La compagnie québécoise est « trop grande pour faire faillite ». Le même argument a été utilisé en 2008 durant la crise financière pour justifier le sauvetage financier de GM, Lehman Brothers et quelques autres. Une poursuite criminelle victorieuse, avec comme pénalité de ne pas pouvoir soumissionner sur des projets gouvernementaux pendant 10 ans, risquerait de faire fermer la compagnie, ce qui entraînerait la perte de 8000 emplois au Québec. Cependant, il faut bien se rappeler que pendant la période de 2002 à 2012, lorsque la majorité des cas de corruption ont été exécutés, environ 10 000 employés canadiens ont quitté la compagnie.

Deuxièmement, on explique qu’ils ne devraient pas faire face à des accusations puisque celles-ci ont plus de sept ans et que durant ce temps les hauts dirigeants de l’entreprise ont fait le ménage en se débarrassant des employé·e·s qui avaient fait partie de ces complots de corruption. La compagnie aurait, d’après eux, revu leurs « normes d’éthiques et de conformité ». Cet argument est comparable à un tueur en série qui plaiderait que ses crimes ont été commis il y a longtemps et que depuis il aurait suivi des ateliers de gestion de la colère. Ainsi, la sentence devrait être réduite à des travaux communautaires.

Le parti libéral et les relations d’affaires

Après presque quatre ans à la tête du gouvernement, peu de gens nient que le parti libéral est le parti des grandes entreprises. Non seulement SNC-L est un grand joueur dans le monde des affaires au Québec, mais elle est la source de grandes contributions pour le parti libéral.
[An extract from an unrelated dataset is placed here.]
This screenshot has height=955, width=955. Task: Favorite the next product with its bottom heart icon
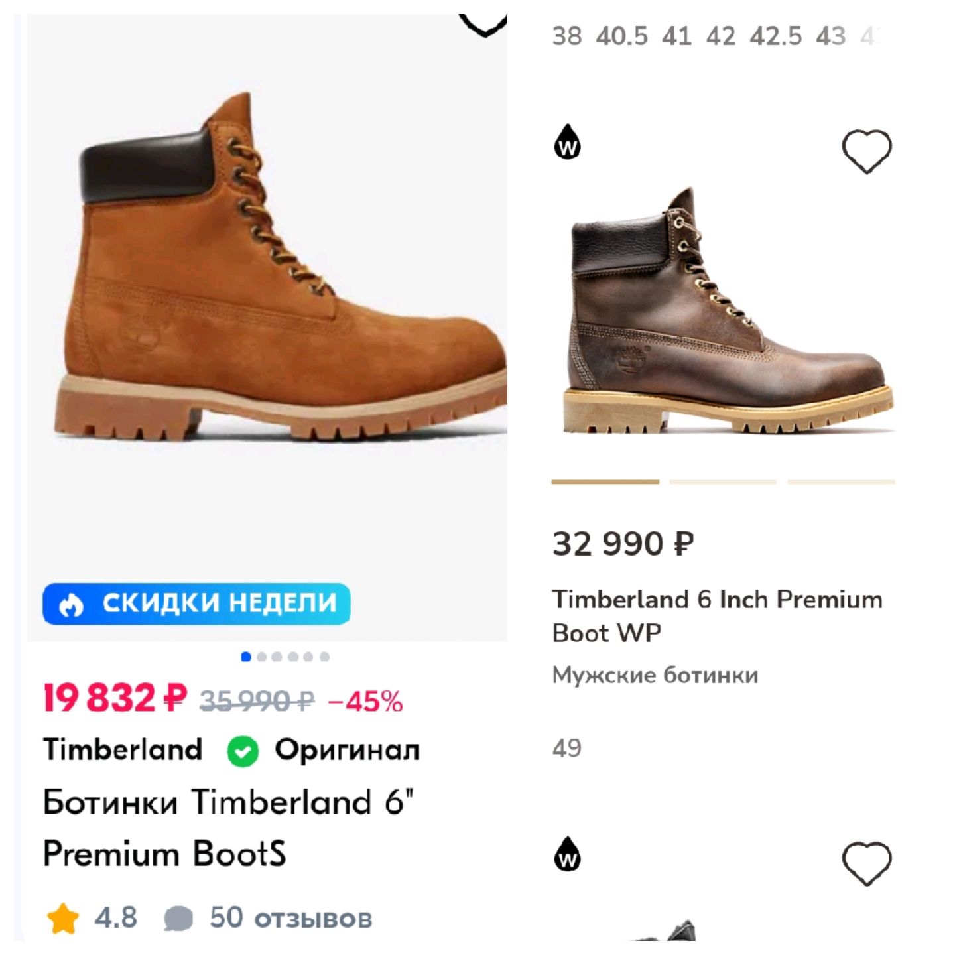(867, 863)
En 2016, SNC-Lavalin a admis avoir participé à un complot de contributions illégales impliquant certains anciens cadres supérieurs. Ces cadres encourageaient des employé·e·s à faire des dons à certains partis politiques fédéraux pour ensuite se faire rembourser par la compagnie à travers de faux comptes de dépenses ou de bonus imaginaires. D’après la loi fédérale sur les élections, les compagnies n’ont pas le droit de faire des dons à des partis où des candidat·e·s. Toutefois, ces manœuvres ont permis à SNC-L de contourner la loi en effectuant des dons indirectement à travers leurs employé·e·s. La grande majorité des dons de SNC-L durant la période de 2004 à 2011 sont allés à des candidat·e·s du parti libéral du Canada. SNC-L a d’ailleurs admis avoir donné 83 534 $ au parti libéral du Canada. L’entreprise aurait aussi donné 13 552 $ à différentes associations de circonscriptions libérales.
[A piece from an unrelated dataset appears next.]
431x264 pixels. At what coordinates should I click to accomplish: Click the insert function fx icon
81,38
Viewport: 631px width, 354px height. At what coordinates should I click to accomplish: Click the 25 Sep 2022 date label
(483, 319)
Trudeau tente de nous convaincre qu’il est le porte-étendard du droit et de la justice. La commission Charbonneau a clairement indiqué ce qu’est l’enjeu : personne ne devrait être au-dessus des lois, incluant ceux et celles qui ont du pouvoir politique. L’objectif est aussi de protéger les citoyens et citoyennes contre l’arbitraire des autorités publiques : l’État ne peut pas forcer un individu à faire quelque chose sans avoir l’autorité statutaire de le faire. D’un côté, Trudeau dit vouloir maintenir la loi, mais de l’autre, il nous démontre que si, par malheur, cette même loi prend des personnes riches en faute, ils peuvent s’en sortir sans trop souffrir.

Le mécanisme

Andrew Nikiforuk décrit dans The Tyee la toile de corruption qui affecte les mégas projets de construction partout dans le monde :

Puisque ces projets sont si immenses et qu’il est si facile de corrompre, il est plus que probable que ces compagnies achètent des fonctionnaires de bas niveau avec des cadeaux et des faveurs, fassent des pots-de-vin à d’autres compagnies et fassent des contributions illégales aux hauts dirigeants du gouvernement avec comme but d’avoir de l’influence sur l’élaboration de politiques publiques.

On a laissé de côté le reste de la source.